The use of multiple mutex can lead to a deadlock situation. Task A requests mutex X and Y, in that order. Task B requests Y and then X. Each can gain their first mutex ,but neither can obtain the second. The standard provides the function lock(X, Y, …) which waits until all the locks in the argument list are available.
The mutex header provides more classes and functions for handling race conditions so deserves careful study when using threads.
Peeking Behind the Curtains
It helps when doing multitasking to understand a little bit about what is happening behind the curtains. On Windows or Linux we are working with preemptive multitasking, in contrast to cooperative multitasking.
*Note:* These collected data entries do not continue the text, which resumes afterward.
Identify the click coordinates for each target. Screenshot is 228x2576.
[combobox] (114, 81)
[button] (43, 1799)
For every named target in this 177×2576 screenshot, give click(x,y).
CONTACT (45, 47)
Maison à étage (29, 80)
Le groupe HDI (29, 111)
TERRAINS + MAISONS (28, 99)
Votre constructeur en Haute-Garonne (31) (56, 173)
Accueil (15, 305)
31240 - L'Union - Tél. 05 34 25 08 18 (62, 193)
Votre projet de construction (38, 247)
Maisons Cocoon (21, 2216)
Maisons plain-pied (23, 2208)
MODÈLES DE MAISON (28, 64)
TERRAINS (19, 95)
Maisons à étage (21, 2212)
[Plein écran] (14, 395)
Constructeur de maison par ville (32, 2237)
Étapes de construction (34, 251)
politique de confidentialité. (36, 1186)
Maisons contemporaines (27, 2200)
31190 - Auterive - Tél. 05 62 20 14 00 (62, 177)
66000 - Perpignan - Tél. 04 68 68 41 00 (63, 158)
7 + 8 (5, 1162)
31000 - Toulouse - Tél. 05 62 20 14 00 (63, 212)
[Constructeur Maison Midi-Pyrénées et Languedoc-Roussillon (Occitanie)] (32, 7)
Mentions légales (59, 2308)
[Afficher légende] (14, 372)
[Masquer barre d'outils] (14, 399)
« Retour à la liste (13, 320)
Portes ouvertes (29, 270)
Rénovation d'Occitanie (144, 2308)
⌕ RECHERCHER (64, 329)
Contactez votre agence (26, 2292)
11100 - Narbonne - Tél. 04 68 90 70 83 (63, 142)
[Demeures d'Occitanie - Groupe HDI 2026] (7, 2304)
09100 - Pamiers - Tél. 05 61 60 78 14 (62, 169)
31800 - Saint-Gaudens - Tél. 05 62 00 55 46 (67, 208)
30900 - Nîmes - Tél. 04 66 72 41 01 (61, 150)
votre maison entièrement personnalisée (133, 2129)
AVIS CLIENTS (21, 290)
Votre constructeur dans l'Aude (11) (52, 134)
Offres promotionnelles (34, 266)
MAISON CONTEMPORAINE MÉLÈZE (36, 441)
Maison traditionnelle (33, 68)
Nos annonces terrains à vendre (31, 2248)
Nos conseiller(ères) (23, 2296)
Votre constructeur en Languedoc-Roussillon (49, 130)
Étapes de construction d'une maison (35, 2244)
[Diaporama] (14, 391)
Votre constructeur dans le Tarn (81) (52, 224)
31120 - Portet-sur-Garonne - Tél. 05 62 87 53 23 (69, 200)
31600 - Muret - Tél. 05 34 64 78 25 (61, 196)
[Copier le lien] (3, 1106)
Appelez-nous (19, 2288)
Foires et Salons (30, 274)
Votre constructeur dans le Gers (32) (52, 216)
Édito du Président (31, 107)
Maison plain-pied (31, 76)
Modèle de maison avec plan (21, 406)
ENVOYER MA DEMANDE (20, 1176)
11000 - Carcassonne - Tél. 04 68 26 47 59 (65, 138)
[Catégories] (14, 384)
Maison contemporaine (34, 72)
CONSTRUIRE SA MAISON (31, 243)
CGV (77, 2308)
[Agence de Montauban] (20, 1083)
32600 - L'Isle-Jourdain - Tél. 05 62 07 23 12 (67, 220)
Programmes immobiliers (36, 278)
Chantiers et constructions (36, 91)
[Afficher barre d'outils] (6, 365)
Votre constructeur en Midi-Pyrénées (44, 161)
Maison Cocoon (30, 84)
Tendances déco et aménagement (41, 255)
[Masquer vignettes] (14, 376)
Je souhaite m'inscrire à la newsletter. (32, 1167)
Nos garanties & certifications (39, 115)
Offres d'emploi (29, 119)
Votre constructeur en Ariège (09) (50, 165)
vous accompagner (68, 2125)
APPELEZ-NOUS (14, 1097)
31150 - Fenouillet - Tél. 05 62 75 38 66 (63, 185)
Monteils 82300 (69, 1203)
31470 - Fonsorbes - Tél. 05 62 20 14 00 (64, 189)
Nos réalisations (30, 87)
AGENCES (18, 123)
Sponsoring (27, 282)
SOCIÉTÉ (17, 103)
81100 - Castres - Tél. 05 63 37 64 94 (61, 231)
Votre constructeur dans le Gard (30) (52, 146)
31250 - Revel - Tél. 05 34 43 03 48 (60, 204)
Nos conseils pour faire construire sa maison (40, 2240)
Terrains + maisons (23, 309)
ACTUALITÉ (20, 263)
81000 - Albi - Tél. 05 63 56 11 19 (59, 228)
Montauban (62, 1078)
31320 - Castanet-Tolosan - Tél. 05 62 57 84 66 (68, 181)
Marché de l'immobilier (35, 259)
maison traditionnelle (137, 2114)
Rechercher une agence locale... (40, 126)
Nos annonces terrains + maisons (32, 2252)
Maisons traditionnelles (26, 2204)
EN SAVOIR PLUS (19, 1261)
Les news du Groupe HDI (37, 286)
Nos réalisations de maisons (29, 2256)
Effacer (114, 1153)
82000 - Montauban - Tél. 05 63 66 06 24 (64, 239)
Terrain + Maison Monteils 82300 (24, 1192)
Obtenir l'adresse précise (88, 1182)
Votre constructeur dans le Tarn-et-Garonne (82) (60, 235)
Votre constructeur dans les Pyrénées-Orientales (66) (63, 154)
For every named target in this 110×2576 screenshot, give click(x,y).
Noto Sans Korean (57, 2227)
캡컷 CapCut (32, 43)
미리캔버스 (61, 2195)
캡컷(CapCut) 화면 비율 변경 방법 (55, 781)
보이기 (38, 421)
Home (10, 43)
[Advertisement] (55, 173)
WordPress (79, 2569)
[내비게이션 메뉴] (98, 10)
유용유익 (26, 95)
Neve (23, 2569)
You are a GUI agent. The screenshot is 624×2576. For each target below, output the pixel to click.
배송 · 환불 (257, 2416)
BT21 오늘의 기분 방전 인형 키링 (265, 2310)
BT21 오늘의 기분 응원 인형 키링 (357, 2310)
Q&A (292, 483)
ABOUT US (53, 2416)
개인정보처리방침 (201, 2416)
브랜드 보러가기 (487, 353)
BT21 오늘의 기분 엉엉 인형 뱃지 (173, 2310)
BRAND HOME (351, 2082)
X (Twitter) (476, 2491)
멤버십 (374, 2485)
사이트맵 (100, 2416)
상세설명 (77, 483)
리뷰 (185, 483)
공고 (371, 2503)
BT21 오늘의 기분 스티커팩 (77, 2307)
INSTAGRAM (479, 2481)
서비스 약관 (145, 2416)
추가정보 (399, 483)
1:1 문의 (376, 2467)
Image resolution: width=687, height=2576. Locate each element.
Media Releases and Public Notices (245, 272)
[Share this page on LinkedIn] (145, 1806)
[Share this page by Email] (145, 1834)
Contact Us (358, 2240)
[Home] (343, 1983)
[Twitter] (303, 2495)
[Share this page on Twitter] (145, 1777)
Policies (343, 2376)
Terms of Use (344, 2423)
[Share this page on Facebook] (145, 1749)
In the former, the system is driven by a timer interrupt to switch, using a scheduling algorithm, among the tasks running on the system. A cooperative multitasking system relies on tasks to voluntarily relinquish control so other tasks may be scheduled
The simplest preemptive scheduler is time-slicing where each task is allowed to run for a specific amount of time. If a task yields for IO, to wait on a mutex, or voluntarily, the next task is allowed to proceed. More sophisticated algorithms, even with cooperative multitasking, perform priority scheduling where a high priority task gets more time. In real-time system, tasks marked as real-time might get as much time as they need. With priority multitasking developers must assure that all tasks receive sufficient time. One reason they might not is when high priority tasks consume all the processing, starving lower priority tasks. A problem, dubbed priority inversion, can occur when a low priority task grabs a mutex preventing a higher priority task from running.
Multitasking Costs
Multitasking consumes time and memory resources. When a task swap occurs, the processor registers used by a task are pushed onto its stack. The next task’s registers are popped from that task’s stack to start it running. This obviously takes time and memory since each task must be allocated a stack. Setting the stack size is almost an art. Enough space must be allocated for the worst case number of function calls and local, stack based, variables the task might need. In addition, when an interrupt occurs to handle external events, say a serial port receives a character, the interrupt requires stack space.
The Arduino ecosystem generally does not support these forms of multitasking because the processors do not have the memory for the stacks required by multiple tasks. There are scheduler techniques usable on Arduinos that are cooperative but do not save the state of the task, pushing that burden onto the task itself. The C++ concurrency libraries are not usable since there is no underlying system to provide a multitasking API. The Arduino community has developed a large number of scheduler libraries to use on those systems.
Wrap Up
Multitasking is a useful technique for keeping the processor busy. It must be remembered that it isn’t a panacea and, as always, should be tested to make sure the overhead of multitasking isn’t costing more than it provides.
Another consideration is the impact on the organization of the code. Dividing a program into its logical parts as separate tasks can make creating, testing, and debugging the code easier. Individual developers can work more easily and independently on separate portions of the code. Even a single individual, like myself, finds it easier to concentrate on the the code for a specific task while ignoring other processes.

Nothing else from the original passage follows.